Whether they overcame odds, suffered a loss, or accomplished a life goal, it was always interesting for me to talk with them and listen.
It is very humbling to realize that these people – complete strangers mostly – are entrusting me with details about themselves, their feelings and experiences. I try not to take it for granted and do the story right. I hold those words in my heart as I write up the story, and keep the readers in mind.
This is my fourth tenure with Wawatay News – and the longest at two years – and I have written so many stories. It is always a lot of work but is highly rewarding in the end when I see it in print.
And through writing all those stories – and guidance and advice from my editors and colleagues – I became a better storyteller.
There came a time when I thought I should give journalism a rest. I decided to learn a new form of storytelling. I shall become a filmmaker.
And so I moved here to Thunder Bay and completed a two-year film production program. I came away with more than I expected. I suppose I have a knack for this form of storytelling too. Two of my student documentaries have screened at various film festivals.
But it can be difficult to find steady work in a fluctuating industry such as film and video production. Gigs come and go. Especially in a relatively small market such as Thunder Bay.

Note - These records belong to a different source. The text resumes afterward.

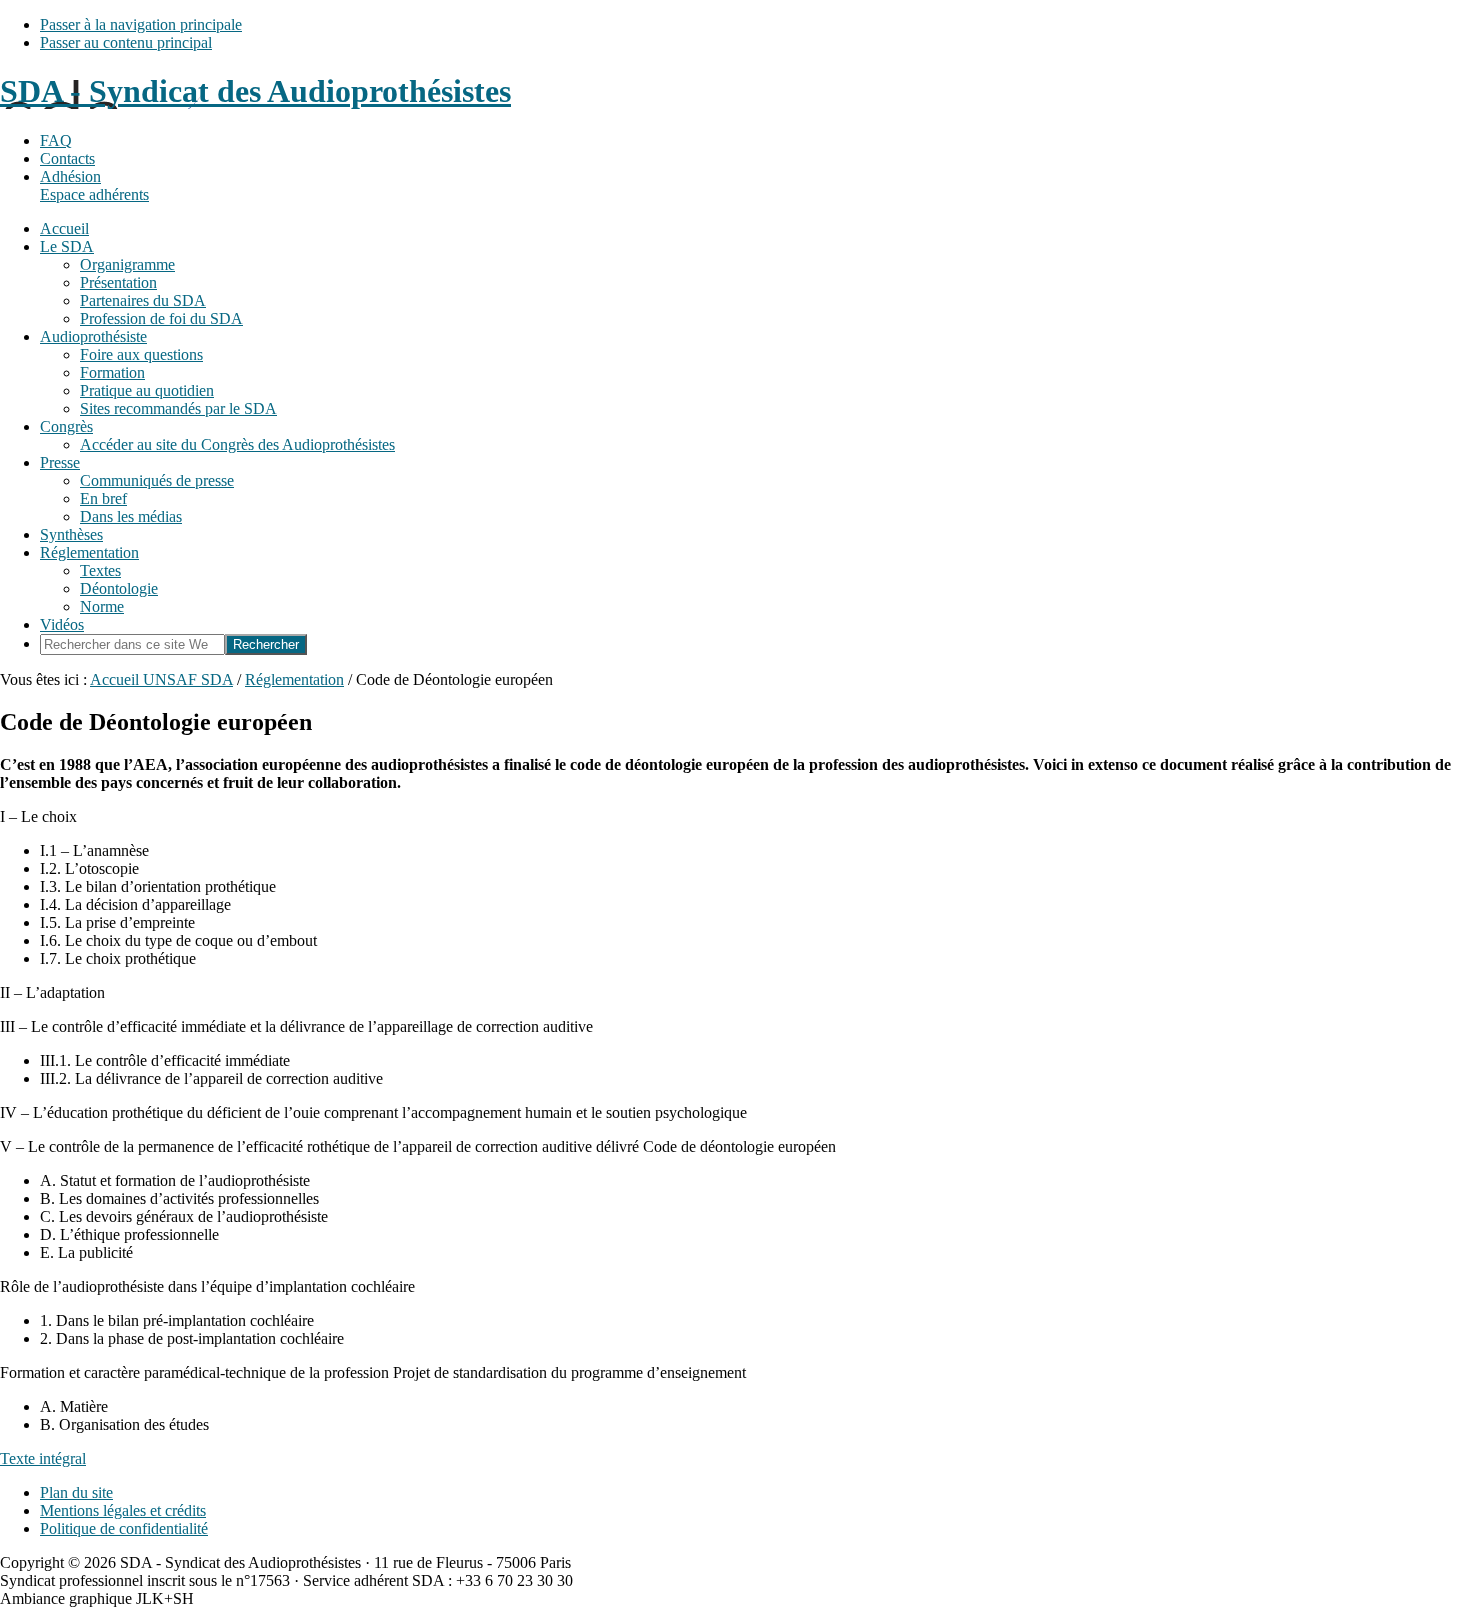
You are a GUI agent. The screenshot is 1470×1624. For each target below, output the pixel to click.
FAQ (56, 140)
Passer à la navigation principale (141, 24)
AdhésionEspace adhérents (94, 185)
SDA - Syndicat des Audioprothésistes (255, 91)
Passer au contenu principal (126, 42)
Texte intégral (43, 1458)
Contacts (67, 158)
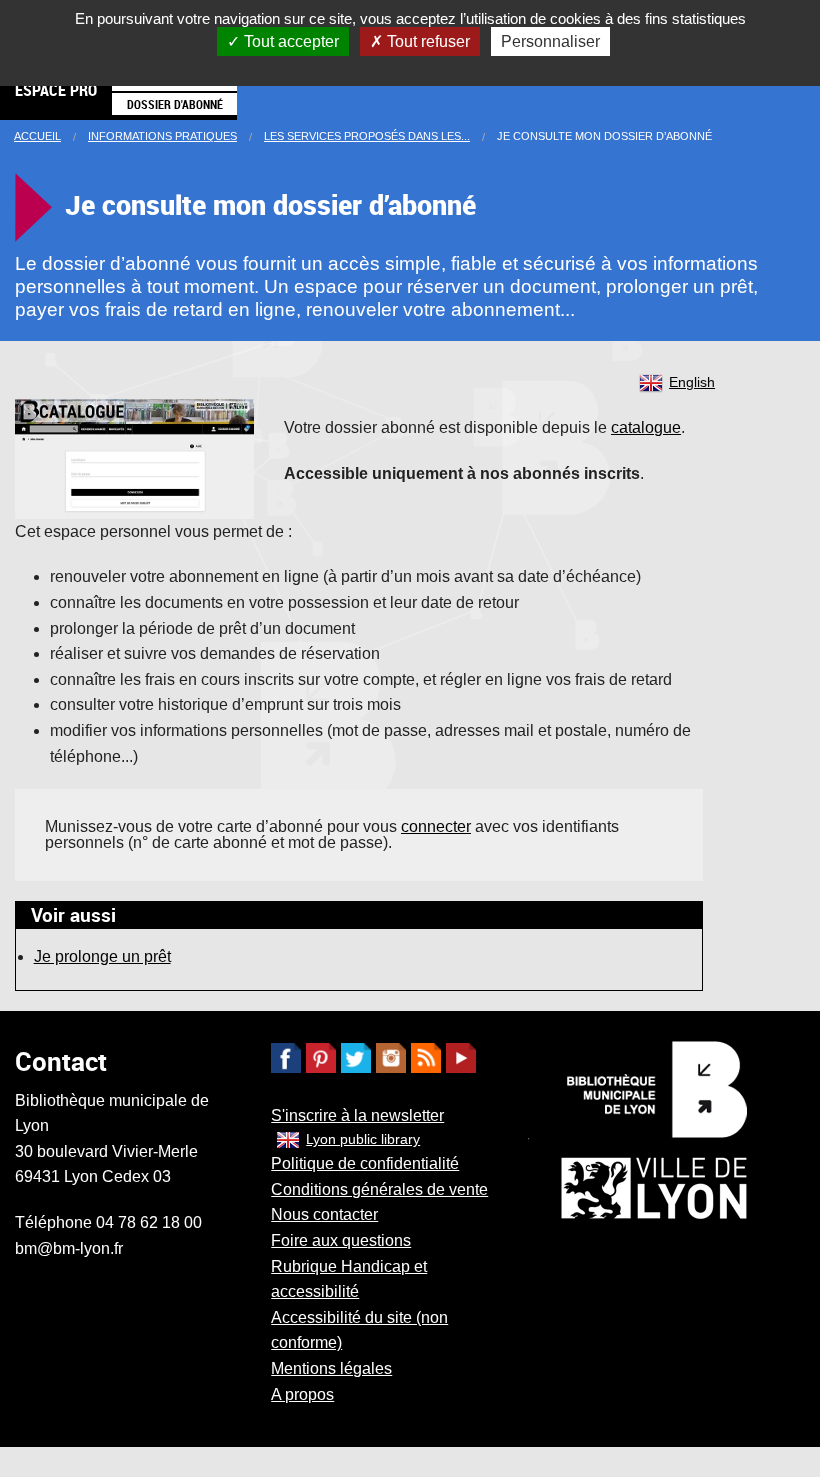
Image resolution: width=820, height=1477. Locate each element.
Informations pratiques (162, 136)
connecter (436, 826)
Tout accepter (289, 41)
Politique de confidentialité (365, 1163)
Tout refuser (426, 41)
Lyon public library (363, 1139)
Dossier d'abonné (175, 104)
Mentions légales (331, 1368)
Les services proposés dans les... (367, 136)
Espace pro (56, 90)
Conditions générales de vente (379, 1189)
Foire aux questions (341, 1240)
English (692, 382)
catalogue (646, 427)
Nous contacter (324, 1214)
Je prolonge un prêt (102, 956)
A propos (302, 1394)
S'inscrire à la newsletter (357, 1115)
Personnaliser (550, 41)
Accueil (37, 136)
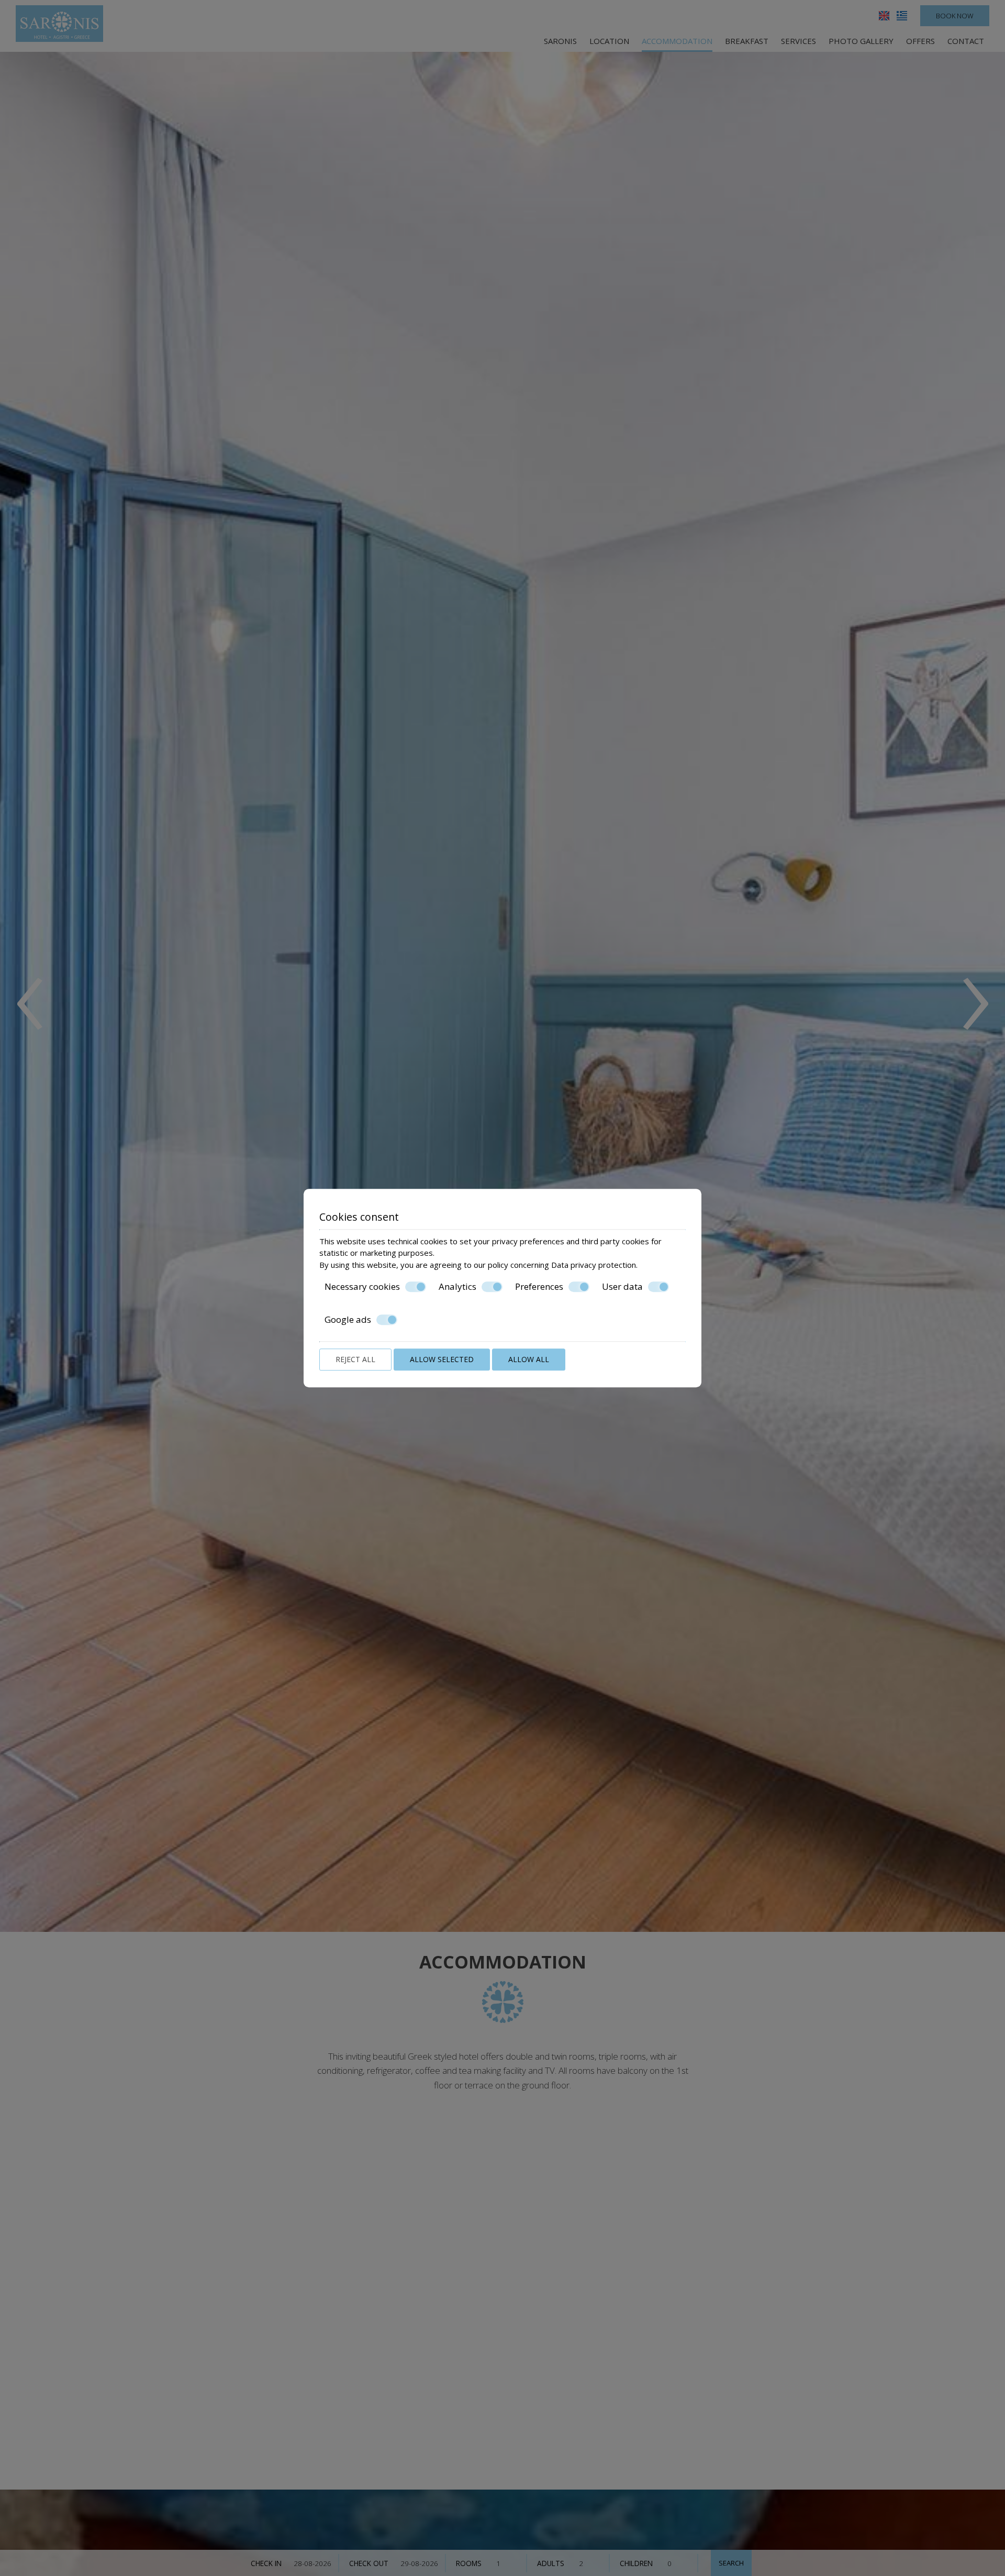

And so I found Wawatay beckoning me yet again. Perhaps it was meant to be, because I found these past two years to be the most meaningful and enlightening experience in reporting on First Nations issues.
And in all, I have visited about 20 communities during my time with Wawatay, and I have always been treated and accommodated well and went home having made new friends.
But now is the time for me to move on again. I will be exploring a new form of storytelling: radio. I have been accepted to begin an eight-week internship with CBC Radio here in Thunder Bay.
It feels weird to be leaving and to be reporting for a new audience. I had always approached reporting with you, the First Nations people of all of northern Ontario, in mind. This new journey will take some getting used to.
Whether this internship extends or not, my ultimate goal is to be a filmmaker, to share our stories on the big screen. But that will have to wait for now.
You know, when I was a summer student reporter that first year, I travelled to Attawapiskat for Creefest and it was the first time I stepped on the land of where both my grandfathers hailed from. That summer, I also saw the actual Treaty 9, which to me at the time was just a historical document.
It seems fitting that my last travel trip this summer was to cover Creefest in Peawanuck, where I discovered I had family roots – my great-grandmother was from there.
And I saw Treaty 9 again. This time, after seeing and reporting on all the issues and problems in our communities over the years, and learning about the spirit and intent of which our ancestors signed, seeing the parchment had so much more meaning.
It reminded me that we as a people have a lot of work to do. And that I have a part to do.
Thanks to you all for reading and for allowing me to share your stories.